Nath langsung menunjukkan ekspresi tidak suka. Belum sempat Nath menolak, Papa sudah mengangkat telunjuk di depan wajah Nath. Pria yang baru menginjak umur 46 tahun itu menatap anak laki-lakinya dengan tajam. "Pokoknya nggak ada tapi. Papa maunya kamu yang anter Karen."

"Saya aja yang nganter gimana, Om?" Dodit maju menawarkan diri. Kenny dan Rama bersiul-siul pelan di latar belakang. Memang fakta kalau Dodit naksir Karen, dan itu juga sudah diketahui Nath juga Papa.

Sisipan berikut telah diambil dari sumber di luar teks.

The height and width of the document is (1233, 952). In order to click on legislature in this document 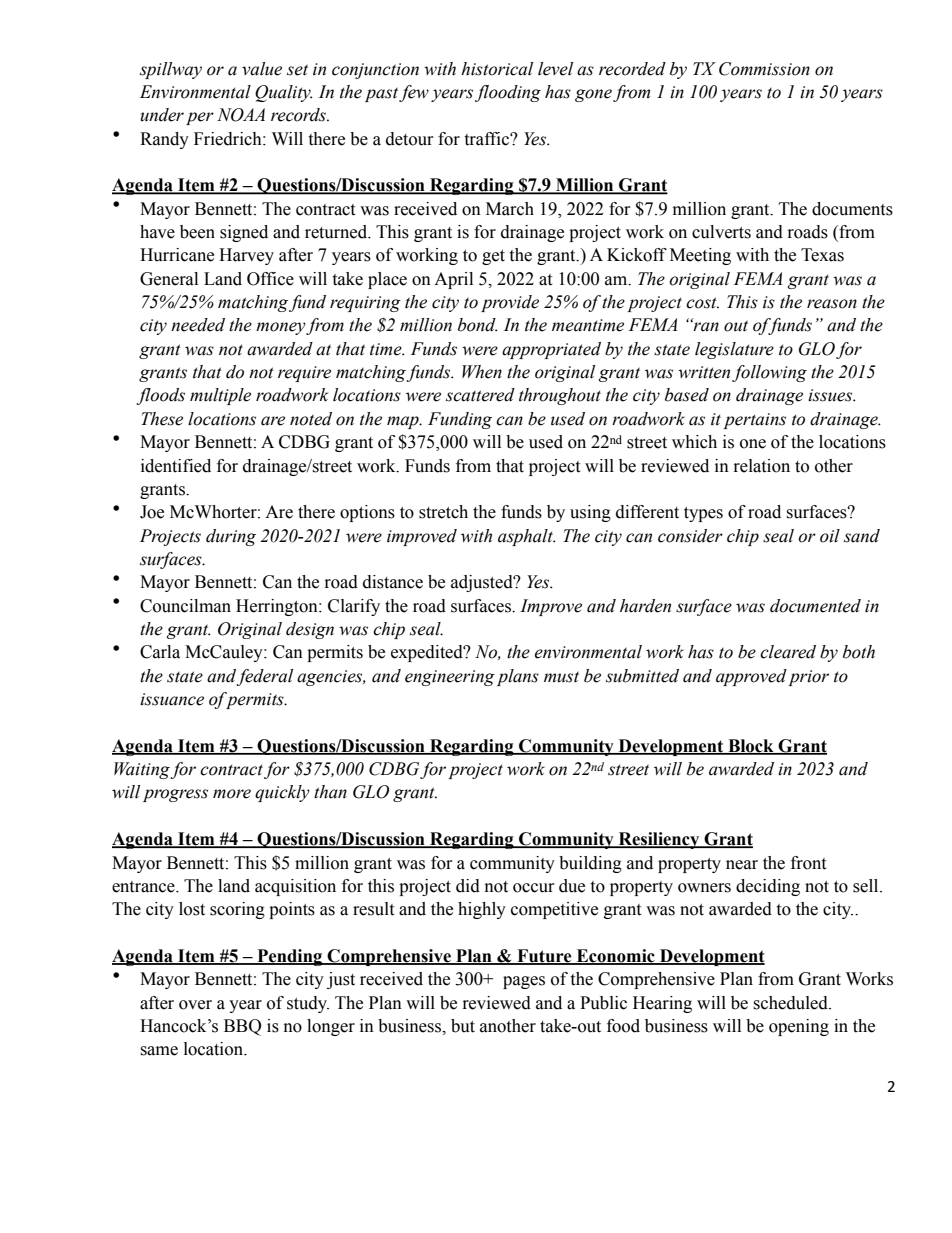, I will do `click(734, 350)`.
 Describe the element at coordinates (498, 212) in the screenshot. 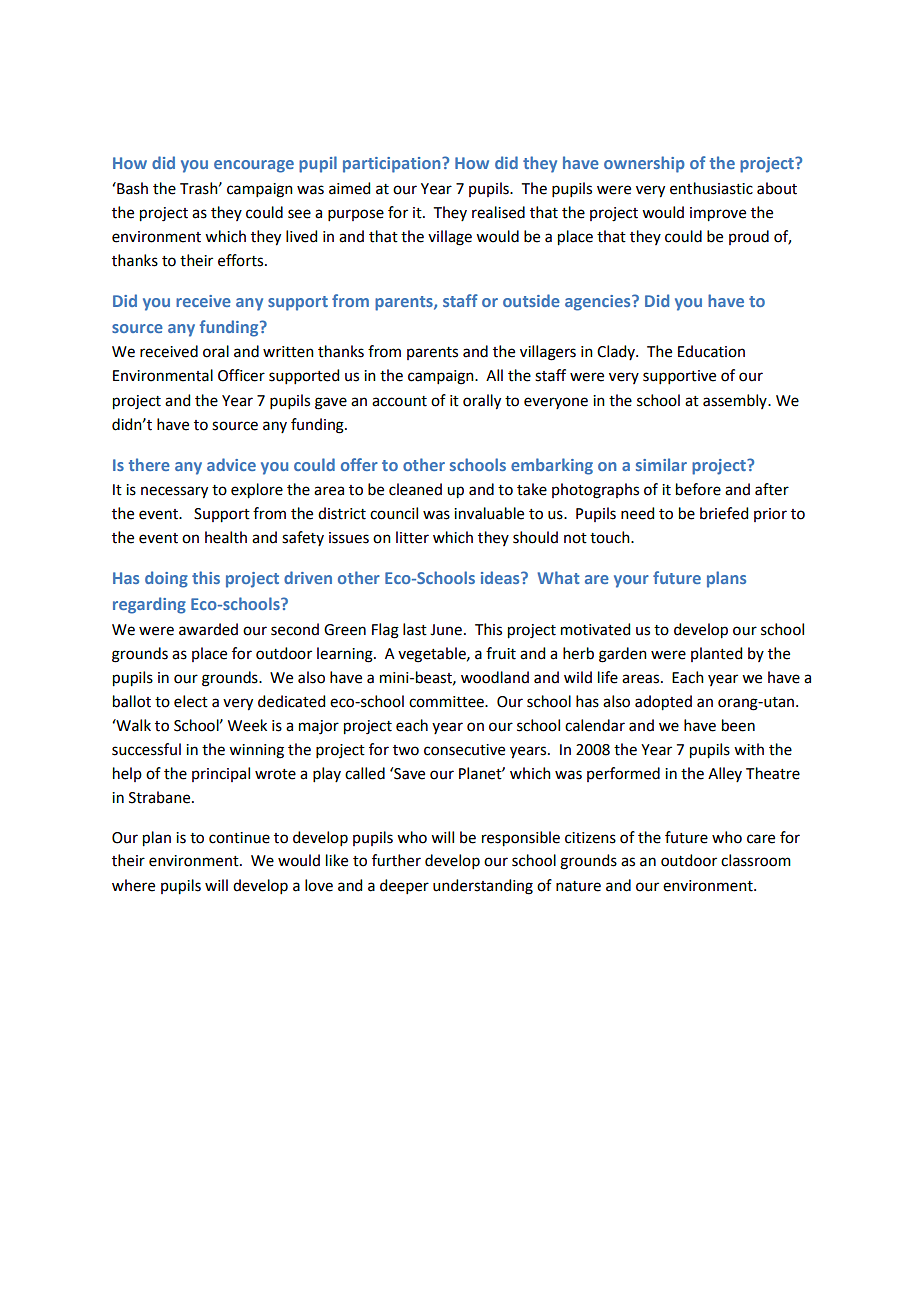

I see `realised` at that location.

Papa memberikan senyum lebar ke arah Dodit. "Nggak  apa-apa, Dodit. Biar Nath aja. Memang sudah tugas Nath sebagai kakaknya Karen," kata Papa sambil memberikan kode mata ke arah Nath. Kode yang kurang lebih berisi ancaman supaya Nath tidak menolak. Kemudian, Papa masuk mobil dan pergi secepat kilat.

Nath tidak punya pilihan lain. Dia berdecak.

"Gue beneran rela nganterin Karen sayangku, kok," kata Dodit. Cowok itu mengedip-ngedipkan mata sok genit, yang langsung dibalas tinju ringan dari Nath.

"Udah sana duluan," tukas Nath dengan nada datar. Hari ini ada upacara rutin di sekolah. Bisa repot kalau mereka semua terlambat.

Ketiga temannya itu pun menurut dan berangkat duluan.


***


"Tahu diri jadi orang," ketus Nath saat melihat Karen yang baru keluar dari rumah pukul 7 lewat 5 menit. Bel sekolah akan berbunyi saat jarum panjang menyentuh angka 10, yang artinya Nath harus mengendarai motor dalam waktu lima menit saja. Untung dia pakai motor racing.

"Sori, tadi gue mimisan. Kalo g—"

Belum sempat Karen menyelesaikan kalimatnya, Nath memotong, "Nggak peduli."

Ucapan ketus Nath membuat Karen terpaku. Sebenarnya, sikap Nath memang selalu dingin seperti ini terhadapnya— entah sejak kapan Karen tidak ingat. Kalau sudah begini, yang bisa Karen lakukan hanya berusaha tidak membuat Nath lebih marah lagi dari ini.

Tanpa membuang waktu lagi, Karen mengenakan helm dan naik ke atas motor. Dudukan motor itu tinggi, jadi Karen menumpukan kedua tangannya di pundak Nath sebagai pegangan. Nath dengan cepat mengentakkan tangan Karen.

Karen kembali terpaku.

Nath berdecak, lalu langsung meluncurkan motornya dengan kecepatan tinggi. Motor itu menyentak ke depan. Karen yang hampir terjatuh, refleks menarik kemeja seragam Nath.

"Lepas," Nath berkata dengan ketus dari balik helm hijau neonnya.

Karen melepas pegangannya dengan ragu. Ia tidak tahu lagi harus berpegangan di mana, karena jok belakang motor itu tidak memiliki pegangan seperti motor lain. Laju motor semakin kencang. Air mata Karen mulai menggenang.